I would fine furious if dh had even asked me. His son will need at least three meals a day plus snacks that won’t be anything like toddler food, checking times and where he is, the responsibility of ensuring he is safe. I am assuming the normal things will apply like extra food shopping, laundry, housework, more tidying up. I would be so annoyed if I was doing a favour and this was asked of me as well, it puts your mum in a terrible position to agree as to not be seen rejecting him.
absolutely no way - dh can arrange it for a weekend when he is around.
I wouldn’t trust a 14 ur old not to sneak out

Festoonlights · 08/08/2022 18:42

I have teens one being 14 and they are very very far from independent and effortless!!!

Vapeyvapevape · 08/08/2022 18:46

A definite no from me. 14 year olds are pretty independent but also can be reckless. What if he goes out and needs a lift home , what if he doesn't come home on time?
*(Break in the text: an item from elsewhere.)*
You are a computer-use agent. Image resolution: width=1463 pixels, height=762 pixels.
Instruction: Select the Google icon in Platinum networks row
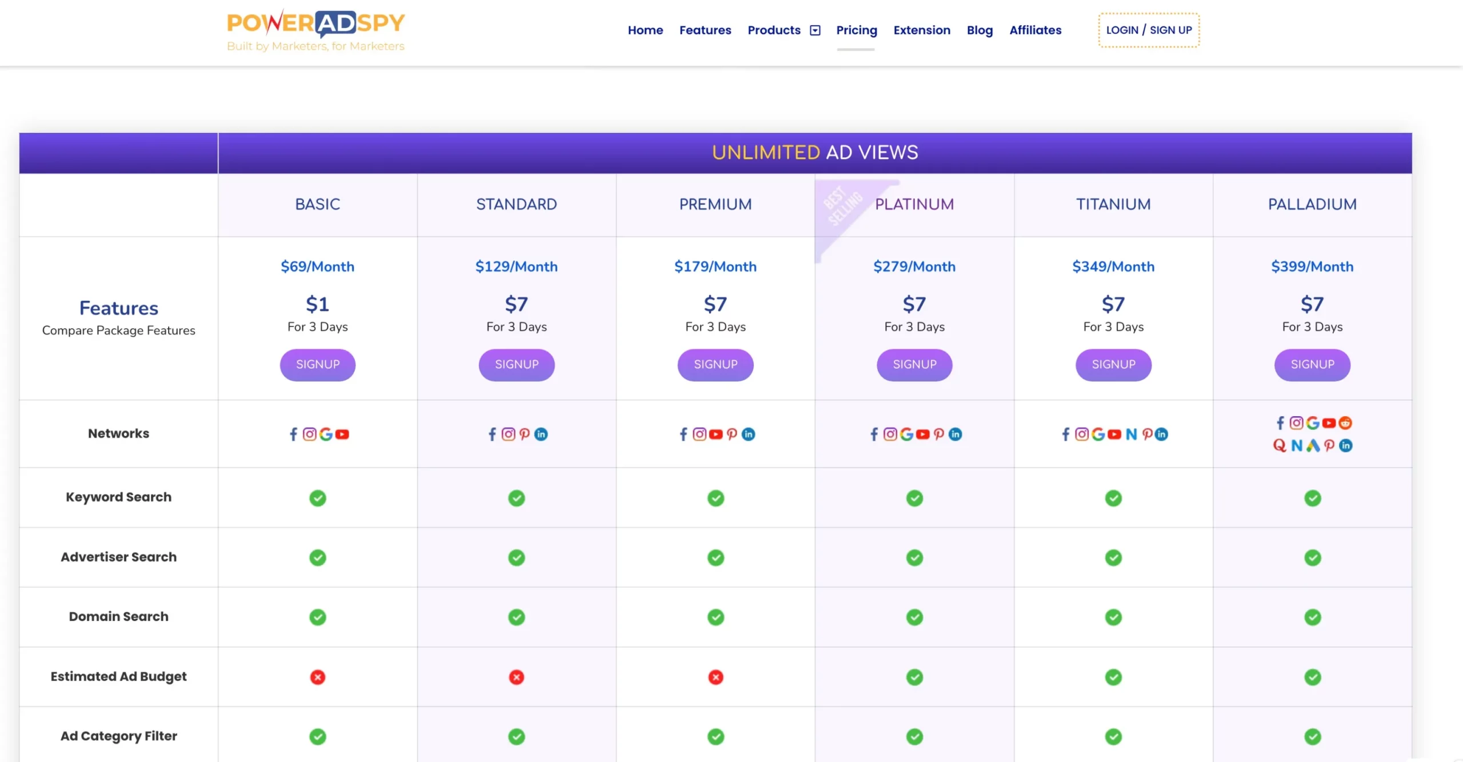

Too much hassle for your mum who doesn't even have a relationship with him.

Blossomtoes · 08/08/2022 18:49

Strangeways19 · 08/08/2022 18:31

Surely your mum could be asked? She's an adult & should be able to say whether she's able to manage or not

This. It’s very controlling not to even ask her.

Johnnysgirl · 08/08/2022 18:51

Blossomtoes · 08/08/2022 18:49

This. It’s very controlling not to even ask her.

People can be guilted into things, or feel bad for refusing even when they have.
It's no little thing to ask.

Upwiththelark76 · 08/08/2022 18:53

It would be a NO from me . You are quite right OP. DSS needs to arrange with his mother not your mother .

pitchforksandflamethrowers · 08/08/2022 18:53

@Blossomtoes some people get guilted into saying yes when they would rather say no (but feel like they can't) and then avoid a situation where they might be asked again.

I think op will be best placed to know which camp her mum sits in.

Weird flex calling it controlling, I would be utterly grateful if someone considered my inability to say no like this tbh.

Bubbleguppette · 08/08/2022 18:54

No, this would not be fair on your mum.

Scrapologist · 08/08/2022 18:57

One weekend without that particular friend isn't that big of a problem. DSS might be slightly disappointed, but that's life. He can meet the friend next weekend, instead.

Bubbleguppette · 08/08/2022 18:58

Blossomtoes · 08/08/2022 18:49

This. It’s very controlling not to even ask her.

It's not appropriate to ask her in my opinion.

girlmom21 · 08/08/2022 18:58

It's not controlling to not ask her ffs. It's unfair TO ask!

Forgottenmypasswordagain · 08/08/2022 19:04

Your husband should have said no right away.

Forgottenmypasswordagain · 08/08/2022 19:06

The mother of the teen can deal with it.